In short, bad regulations remove or reduce our ability to avoid the entrenched tech monopolies, and force us to give them even more of our data without the ability to opt out.

What good regulations might look like

Good regulations put the users first, and ensure that the internet operates first and foremost as a service to users (who pay a subscription for it!). They also put community-oriented content like Wikipedia above commercial interests. Good regulations would ensure that companies like Google are limited in how much data they collect, and users have control over deleting and exporting their data. Good regulations would break up companies like Google, not because they have a “monopoly on search” but because they have far too much of our data for any single entity to adequately protect. Good regulations would make targeted ads into an unattractive business model. Good regulations would promote interoperability, even when companies may not want third-party services to connect to their systems.

The Internet is People

When it comes down to it, our global telecommunications network is made for people to connect with one another, not for companies to make a profit by selling user data. If we want it to stay that way, even in part, we need to regulate the internet as though it’s a phone network, not a radio or tv broadcast. The content on the internet was created by normal users, helping each other out and talking with their friends. That’s where the value lies, and that’s why people keep using it even in its current broken form.

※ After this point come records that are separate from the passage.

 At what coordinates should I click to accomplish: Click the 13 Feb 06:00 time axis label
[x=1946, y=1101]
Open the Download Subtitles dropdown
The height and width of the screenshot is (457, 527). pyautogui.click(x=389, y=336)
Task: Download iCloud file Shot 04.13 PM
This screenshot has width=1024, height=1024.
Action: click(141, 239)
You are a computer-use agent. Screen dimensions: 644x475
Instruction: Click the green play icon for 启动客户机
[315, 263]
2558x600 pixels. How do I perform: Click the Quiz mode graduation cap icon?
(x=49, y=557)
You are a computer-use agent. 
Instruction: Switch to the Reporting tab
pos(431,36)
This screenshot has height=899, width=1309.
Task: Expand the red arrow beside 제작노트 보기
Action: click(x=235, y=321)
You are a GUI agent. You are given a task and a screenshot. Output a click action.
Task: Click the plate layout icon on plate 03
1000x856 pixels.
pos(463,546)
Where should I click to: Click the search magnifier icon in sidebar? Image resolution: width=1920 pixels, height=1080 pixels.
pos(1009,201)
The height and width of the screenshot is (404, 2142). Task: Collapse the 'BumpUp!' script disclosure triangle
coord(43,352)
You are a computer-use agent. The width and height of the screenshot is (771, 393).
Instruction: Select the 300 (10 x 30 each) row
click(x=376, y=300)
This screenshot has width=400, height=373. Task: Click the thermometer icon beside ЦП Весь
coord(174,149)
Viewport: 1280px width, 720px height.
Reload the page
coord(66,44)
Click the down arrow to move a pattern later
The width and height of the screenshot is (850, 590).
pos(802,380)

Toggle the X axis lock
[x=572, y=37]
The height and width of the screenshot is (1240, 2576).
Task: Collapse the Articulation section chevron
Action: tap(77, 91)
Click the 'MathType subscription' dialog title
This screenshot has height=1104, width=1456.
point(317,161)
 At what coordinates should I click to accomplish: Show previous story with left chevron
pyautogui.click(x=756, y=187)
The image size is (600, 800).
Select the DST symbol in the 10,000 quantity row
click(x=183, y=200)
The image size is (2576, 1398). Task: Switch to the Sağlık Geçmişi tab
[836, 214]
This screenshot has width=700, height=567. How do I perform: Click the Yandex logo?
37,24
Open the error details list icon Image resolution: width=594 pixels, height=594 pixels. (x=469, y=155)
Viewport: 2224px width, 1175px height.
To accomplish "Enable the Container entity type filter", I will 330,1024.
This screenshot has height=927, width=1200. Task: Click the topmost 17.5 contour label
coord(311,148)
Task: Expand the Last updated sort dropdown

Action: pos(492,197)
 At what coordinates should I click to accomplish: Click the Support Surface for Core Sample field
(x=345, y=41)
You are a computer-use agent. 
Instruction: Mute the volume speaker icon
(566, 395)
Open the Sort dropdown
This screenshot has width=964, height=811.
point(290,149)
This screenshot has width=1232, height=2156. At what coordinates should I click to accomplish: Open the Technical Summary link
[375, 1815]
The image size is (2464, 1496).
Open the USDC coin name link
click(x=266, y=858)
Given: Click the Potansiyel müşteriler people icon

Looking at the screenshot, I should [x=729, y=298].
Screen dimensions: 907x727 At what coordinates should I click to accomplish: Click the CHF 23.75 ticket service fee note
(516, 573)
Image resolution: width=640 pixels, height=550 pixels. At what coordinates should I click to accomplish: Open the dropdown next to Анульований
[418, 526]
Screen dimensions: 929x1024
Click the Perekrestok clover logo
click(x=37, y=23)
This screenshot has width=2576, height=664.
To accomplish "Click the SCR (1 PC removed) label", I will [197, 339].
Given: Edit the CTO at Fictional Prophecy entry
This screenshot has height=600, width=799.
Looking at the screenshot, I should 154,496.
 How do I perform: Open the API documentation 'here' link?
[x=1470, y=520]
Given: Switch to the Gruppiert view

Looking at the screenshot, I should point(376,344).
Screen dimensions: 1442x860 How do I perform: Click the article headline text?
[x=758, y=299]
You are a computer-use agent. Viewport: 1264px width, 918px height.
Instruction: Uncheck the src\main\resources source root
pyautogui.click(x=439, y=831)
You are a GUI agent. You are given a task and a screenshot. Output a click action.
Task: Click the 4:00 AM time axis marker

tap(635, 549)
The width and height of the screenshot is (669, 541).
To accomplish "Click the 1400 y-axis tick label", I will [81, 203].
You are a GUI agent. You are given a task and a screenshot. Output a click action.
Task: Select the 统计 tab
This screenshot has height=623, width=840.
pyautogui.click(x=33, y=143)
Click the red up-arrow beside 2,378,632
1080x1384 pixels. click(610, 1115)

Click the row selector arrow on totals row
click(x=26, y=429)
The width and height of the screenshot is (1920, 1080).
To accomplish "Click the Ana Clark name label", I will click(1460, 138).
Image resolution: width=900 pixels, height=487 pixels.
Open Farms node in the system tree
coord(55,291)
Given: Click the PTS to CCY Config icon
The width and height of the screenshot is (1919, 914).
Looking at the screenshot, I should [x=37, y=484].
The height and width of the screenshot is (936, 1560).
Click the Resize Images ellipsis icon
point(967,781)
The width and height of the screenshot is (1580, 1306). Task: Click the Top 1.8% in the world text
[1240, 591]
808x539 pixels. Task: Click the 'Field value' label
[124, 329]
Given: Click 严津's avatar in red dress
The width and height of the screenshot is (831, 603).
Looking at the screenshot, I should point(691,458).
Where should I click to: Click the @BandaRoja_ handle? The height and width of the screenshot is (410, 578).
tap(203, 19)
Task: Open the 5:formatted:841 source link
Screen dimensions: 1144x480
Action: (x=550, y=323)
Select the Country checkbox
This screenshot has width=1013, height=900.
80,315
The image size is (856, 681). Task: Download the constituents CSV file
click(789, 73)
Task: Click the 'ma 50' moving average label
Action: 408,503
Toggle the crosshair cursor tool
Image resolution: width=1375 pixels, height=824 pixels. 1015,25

Companies can’t offer a simple subscription-based service if they’re forced to collect the same data as a data-for-sale service; the economics just don’t make sense. If any companies offering a basic pay-for-a-service model are to survive, we can’t treat the internet as if data-for-profit is its fundamental nature. The same goes for community projects that run on donations: if we treat data-for-profit as the default, those projects will wither and die. I, for one, don’t want to see that happen.